En Jerusalén había judíos de todos los pueblos bajo el cielo, y al oír este estruendo, se congregó una multitud desconcertada. Se preguntaban: “¿Cómo es posible que todos escuchemos hablar en nuestra lengua?”. El Espíritu Santo unifica.
Pero hoy, en nuestra sociedad, no hablamos el mismo lenguaje. ¿Por qué? Porque, como en la torre de Babel, el hombre ha desterrado a Dios. Hemos quitado a Dios del centro, y por eso sufrimos. El hombre se ha enamorado de sí mismo, y se está destruyendo con odio, con violencia. Pero Dios ha bajado, ha venido a nuestro encuentro, y nos ha dado su Espíritu. Por eso es tan importante esta fiesta. Dicen: “¿No son galileos todos estos que hablan? ¿Cómo es que los entendemos?” Porque cada uno los oía en su propia lengua. Y ¿cuál es esa lengua? La lengua del amor.

**Líneas del conjunto**
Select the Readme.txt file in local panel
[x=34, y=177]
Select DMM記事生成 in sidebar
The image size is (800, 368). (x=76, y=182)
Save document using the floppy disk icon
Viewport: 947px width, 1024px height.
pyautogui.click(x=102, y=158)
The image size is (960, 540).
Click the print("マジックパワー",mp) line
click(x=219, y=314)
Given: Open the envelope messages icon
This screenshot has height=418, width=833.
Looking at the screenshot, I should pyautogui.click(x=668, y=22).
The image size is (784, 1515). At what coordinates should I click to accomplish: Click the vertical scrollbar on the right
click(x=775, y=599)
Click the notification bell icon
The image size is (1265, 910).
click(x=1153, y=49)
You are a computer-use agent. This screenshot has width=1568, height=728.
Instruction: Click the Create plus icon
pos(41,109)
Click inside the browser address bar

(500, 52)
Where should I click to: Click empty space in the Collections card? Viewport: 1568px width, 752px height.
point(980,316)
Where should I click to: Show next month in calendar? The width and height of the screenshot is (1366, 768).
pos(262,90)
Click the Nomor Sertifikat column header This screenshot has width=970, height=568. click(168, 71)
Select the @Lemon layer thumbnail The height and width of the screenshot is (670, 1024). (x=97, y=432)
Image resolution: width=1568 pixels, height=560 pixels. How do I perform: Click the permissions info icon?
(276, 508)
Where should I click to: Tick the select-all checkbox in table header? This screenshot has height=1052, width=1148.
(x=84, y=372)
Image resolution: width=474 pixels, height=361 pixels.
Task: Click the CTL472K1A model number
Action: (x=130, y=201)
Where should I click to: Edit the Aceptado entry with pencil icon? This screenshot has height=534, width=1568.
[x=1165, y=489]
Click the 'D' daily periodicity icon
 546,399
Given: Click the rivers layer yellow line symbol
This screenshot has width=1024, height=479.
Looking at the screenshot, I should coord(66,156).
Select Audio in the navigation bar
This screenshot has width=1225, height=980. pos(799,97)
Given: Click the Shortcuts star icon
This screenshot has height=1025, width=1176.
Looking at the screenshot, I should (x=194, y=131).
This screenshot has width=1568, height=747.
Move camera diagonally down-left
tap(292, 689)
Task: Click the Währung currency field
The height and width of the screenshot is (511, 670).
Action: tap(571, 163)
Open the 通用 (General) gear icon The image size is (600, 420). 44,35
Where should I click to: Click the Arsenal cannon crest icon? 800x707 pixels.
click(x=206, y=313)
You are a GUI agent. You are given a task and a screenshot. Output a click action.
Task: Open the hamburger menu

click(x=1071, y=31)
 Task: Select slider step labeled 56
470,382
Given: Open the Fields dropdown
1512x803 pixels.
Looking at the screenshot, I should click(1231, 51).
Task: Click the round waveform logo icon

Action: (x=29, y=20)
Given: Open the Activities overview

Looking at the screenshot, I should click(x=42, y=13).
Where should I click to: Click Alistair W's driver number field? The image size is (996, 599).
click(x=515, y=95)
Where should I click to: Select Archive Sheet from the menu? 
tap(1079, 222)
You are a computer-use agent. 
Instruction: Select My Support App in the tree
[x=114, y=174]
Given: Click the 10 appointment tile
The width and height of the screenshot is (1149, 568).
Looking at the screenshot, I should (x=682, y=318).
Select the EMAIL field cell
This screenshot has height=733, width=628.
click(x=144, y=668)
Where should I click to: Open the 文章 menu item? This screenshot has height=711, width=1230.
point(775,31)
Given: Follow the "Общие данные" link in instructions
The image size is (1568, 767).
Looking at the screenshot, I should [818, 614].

**Lo que se pide**
Escriba la continuación del extracto sobre Pentecostés y la lengua del amor, a partir de su última oración.

**Respuesta esperada**
Tú puedes ir a Japón, Rusia o China, y sin saber el idioma, puedes entender si alguien te ama o no. El amor se transmite en el trato, es un lenguaje universal. Y ese amor habita en el hombre porque el Espíritu Santo lo pone en su corazón. Por eso la predicación del kerigma —el anuncio de la salvación— se da en nuestra lengua nativa: el amor. No sólo en los apóstoles o en los catequistas, sino en todos. Te invito a experimentar este lenguaje nuevo: Poder amar a tu mujer, a tu suegra, a tu nuera, a tus hijos. Amar tu historia, reconciliarte con ella. Ese es el Espíritu Santo.
Respondemos con el Salmo 103: “Envía tu Espíritu, Señor, y repuebla la faz de la tierra.” “¡Gloria al Señor para siempre, goce el Señor con sus obras!” La gran obra de Dios es su amor en medio de nosotros. Como decía San Agustín: “Ama y haz lo que quieras.” Jesucristo ha sembrado su amor en nosotros, y nos lo ha dado gratuitamente por medio del Espíritu Santo.
La segunda lectura, de la primera carta a los Corintios, dice: “Nadie puede decir ‘Jesús es el Señor’ si no es por el Espíritu Santo.” ¿Por qué? Porque el Espíritu nos revela su Nombre. Para los judíos, el Nombre de Dios era impronunciable. Pero para nosotros, ese Nombre se ha hecho carne, se ha hecho hombre, para que tú y yo podamos recibir su Espíritu. Hay muchos carismas, muchos dones. Pero todo proviene del mismo Espíritu.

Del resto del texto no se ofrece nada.